▸ **Extract to read**:
++++++++++
Tips on how to protect your computer and its users
Here are some quick tips to make your home safer by making the way your family accesses the Internet safer. These are personal preferences, based on my experience, always searching for simple free stuff. Please comment.
1. Keep everyone in your family from getting to dangerous websites: Register with www.opendns.org and set up the web site categories you allow, then follow the instructions on how to activate it. This is free, clean and works for all computers, game consoles etc. It will block a lot of unwanted sites and you can get detailed reports from it. You can add or remove specific sites as you wish. We use it for the whole family. Since it is simple to set up and learn from, you will get real benefits from it. Can a smart kid circumvent this, yes they could.
2. Keep your computer virus, spyware and botnet free. In this region you are likely a Comcast user. Comcast gives the McAfee Internet security suite for free to all its customers. This is a decent program for virus and spyware protection. It pretends to do a lot more but gets quickly cumbersome and complicated. This only works for PCs, not for Macs or game consoles. If you do not have Comcast or you don’t like the McAfee suite, you can certainly rely on the free antivirus sofware from AVG, it works, it is simple. Every now and AVG they will try to get you to buy their more complete package, but as long as you keep going to free.avg.com, you can keep upgrading the free version. Read an interesting NY times article about hackers..
3. Keep your computer up to date: On a PC go to windowsupdate.microsoft.com and follow the instructions to turn on and run automatic updates. Icons will appear quite often in the right bottom part of your screen to tell you that a new update needs to be or has been installed, keep installing regularly. This is a slow and annoying process but unavoidable on a PC. Typically a Mac is also set to automatically update, please do not ignore those either.
3. What not to do: Never ever respond to those programs that flash on your screen and say something like: “Warning you need to check your computer for viruses etc….” Usually those warnings are there to entice you to actually install viruses. Also never react or reply or believe message that make you believe things like “this is your unique change to get rich” , “your last chance to prevent your account from being closed“. It’s also better not to forward chain letters since they are used to collect email addresses.
4. Keep kids computer time limited: This is a big challenge, not in the least because there is computer time, game time and TV time. Many solutions just limit Internet time, but not other computer time. To limit computer time I have purchased the solution called Webroot Parental Controls. Fairly solid, not too expensive, and fairly easy to use as long as you don’t try to configure all the applications someone can or can not use. There surely are other options here, I do not endorse this specific program. It also can send regular reports out to tell you where your kids have been and what they have been doing.
5. Be very careful with passwords. Use different passwords for different sites, especially for any website that involves financial or personal transactions. I keep track of all my passwords with a very solid and safe program called KeePass. Do not confound this with Keypass, not what you want. Hackers may have found one of your passwords, and if you used the same everywhere, you could be in trouble.
++++++++++
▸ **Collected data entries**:

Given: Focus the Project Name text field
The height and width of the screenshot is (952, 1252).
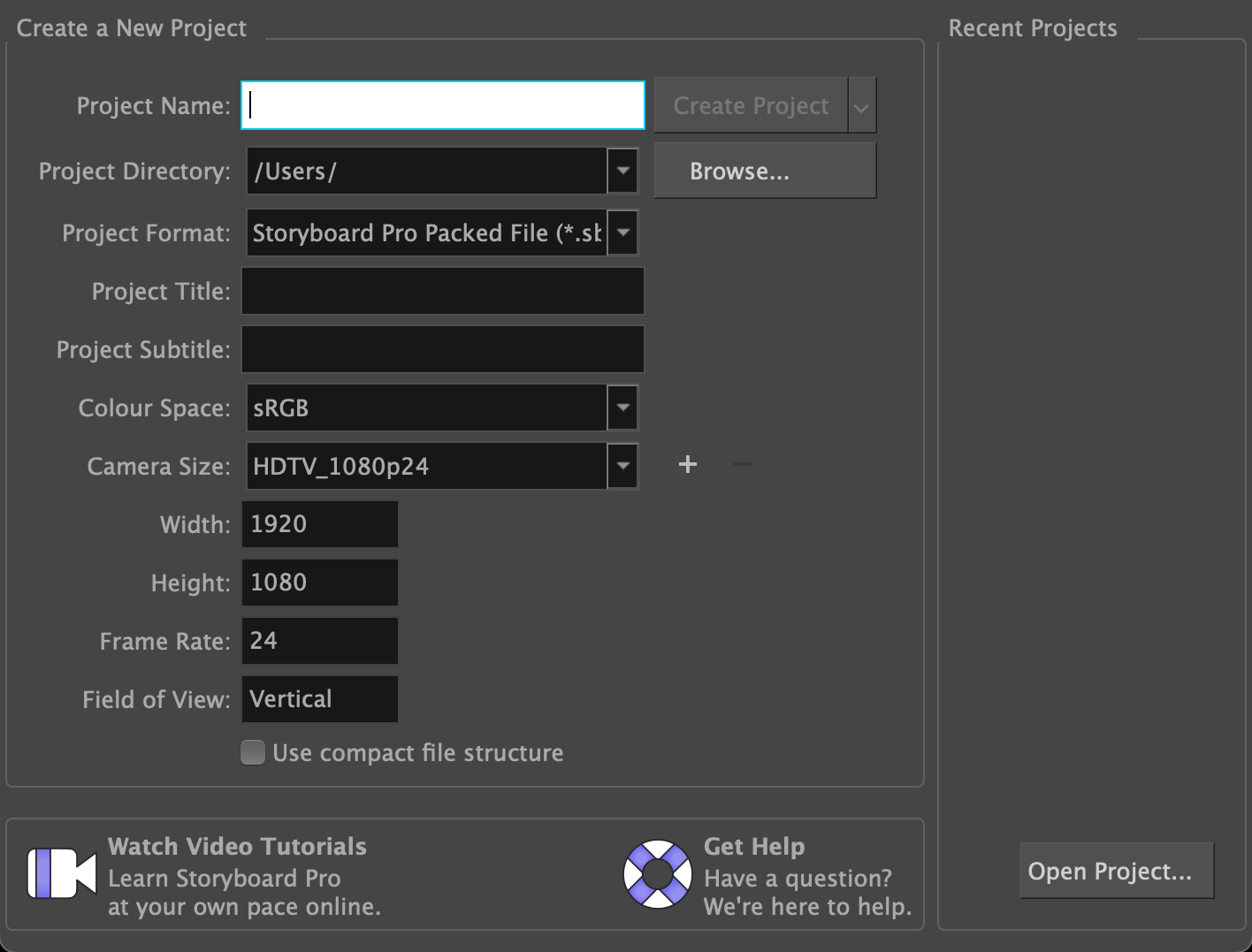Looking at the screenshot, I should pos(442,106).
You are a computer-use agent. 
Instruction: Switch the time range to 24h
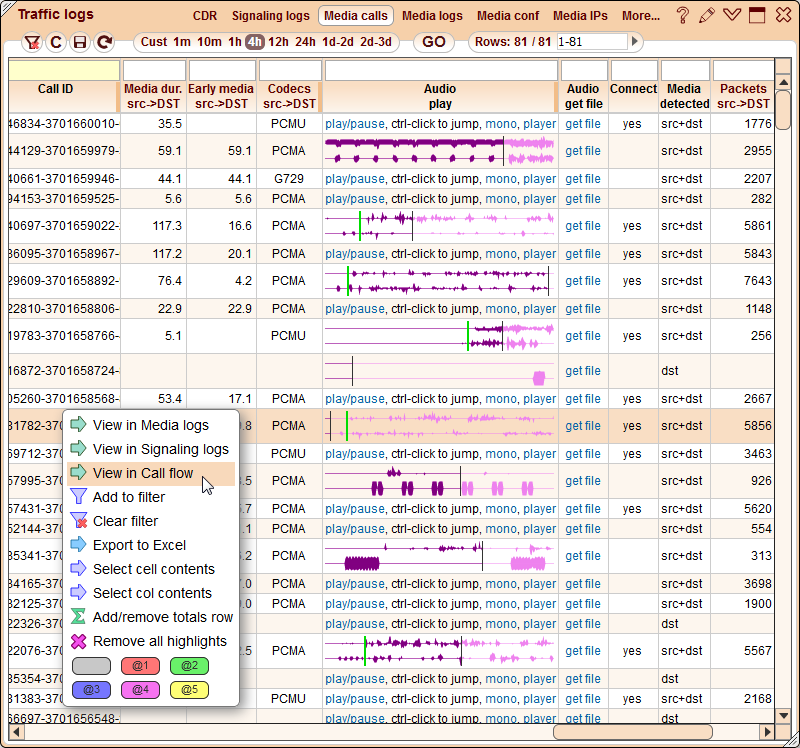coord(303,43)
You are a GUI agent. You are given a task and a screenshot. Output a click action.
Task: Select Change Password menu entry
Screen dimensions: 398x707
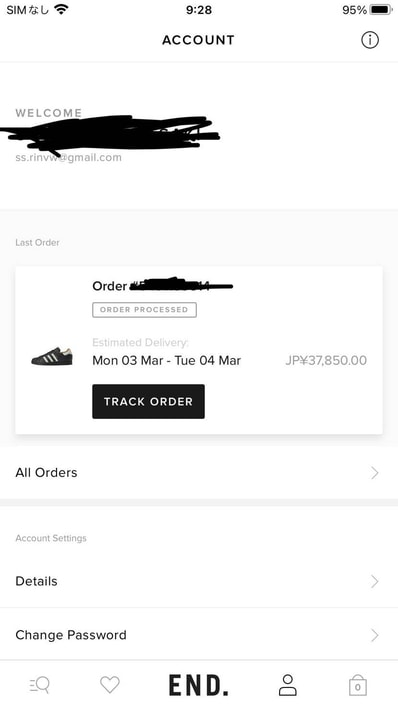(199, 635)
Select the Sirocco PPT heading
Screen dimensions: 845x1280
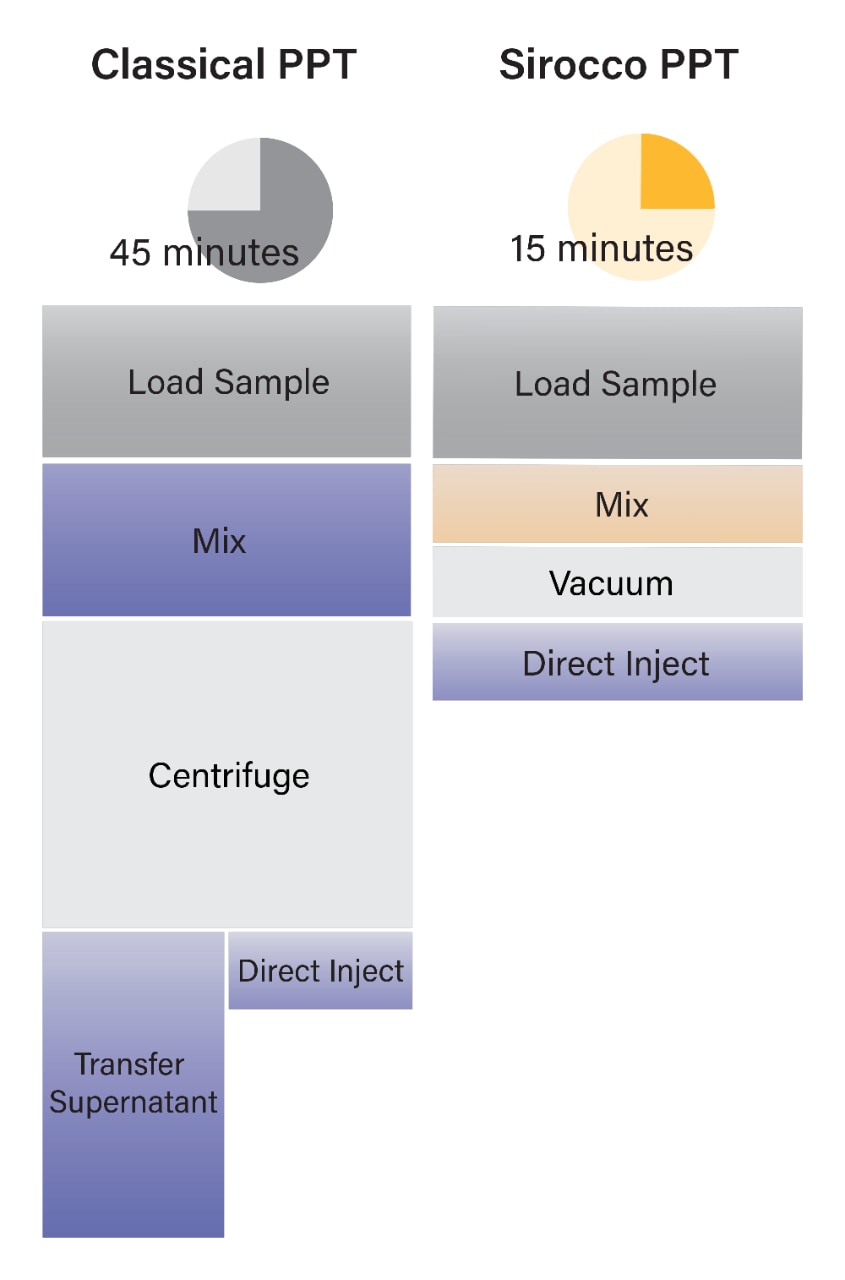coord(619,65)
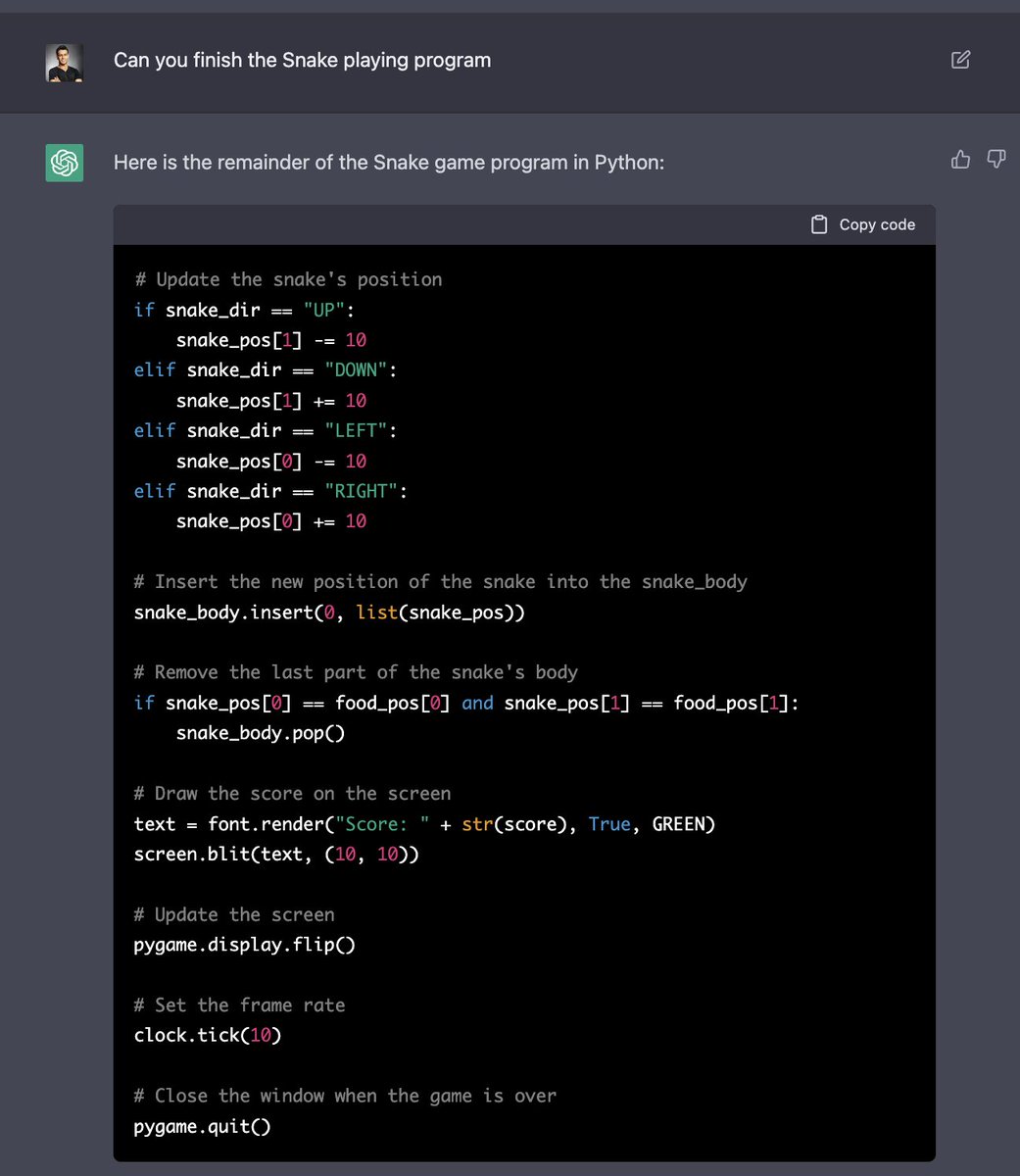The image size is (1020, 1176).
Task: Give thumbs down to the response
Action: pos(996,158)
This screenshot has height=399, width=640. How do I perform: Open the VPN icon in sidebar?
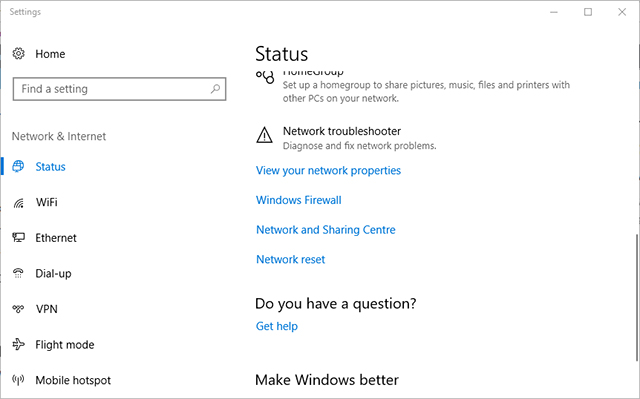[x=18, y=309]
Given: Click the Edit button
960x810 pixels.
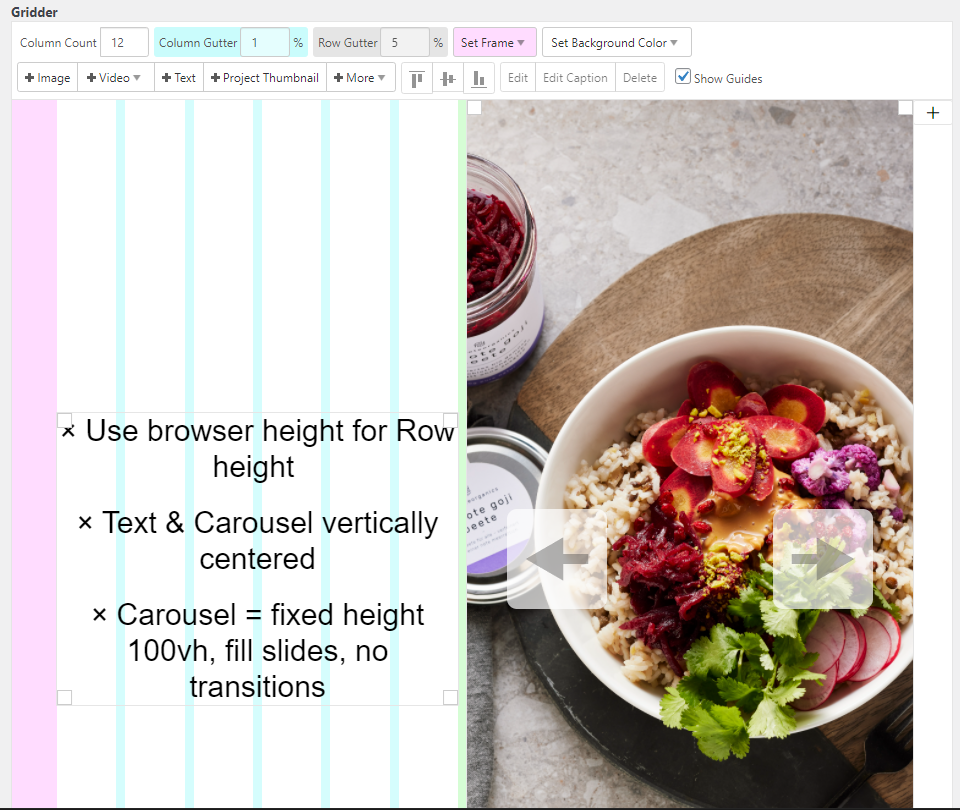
++++++++++
▸ **Work order A**: Using the computer safety tips, decide whether each statement agrees with the text, and answer yes or no with the deciding words quoted exactly: (i) OpenDNS works only on PCs; (ii) the McAfee suite does not work on Macs; (iii) the author endorses Webroot Parental Controls specifically.
▸ **Work order B**: According to the computer safety tips, which program does the author use to keep track of all passwords?
▸ **Work order C**: Quote the computer safety tips from "3. Keep your" up to and including "ignore those either.".

▸ **Written response A**:
(i) No: "This is free, clean and works for all computers, game consoles etc."
(ii) Yes: "This only works for PCs, not for Macs or game consoles."
(iii) No: "I do not endorse this specific program."

▸ **Written response B**: The author uses KeePass.

▸ **Written response C**:
3. Keep your computer up to date: On a PC go to windowsupdate.microsoft.com and follow the instructions to turn on and run automatic updates. Icons will appear quite often in the right bottom part of your screen to tell you that a new update needs to be or has been installed, keep installing regularly. This is a slow and annoying process but unavoidable on a PC. Typically a Mac is also set to automatically update, please do not ignore those either.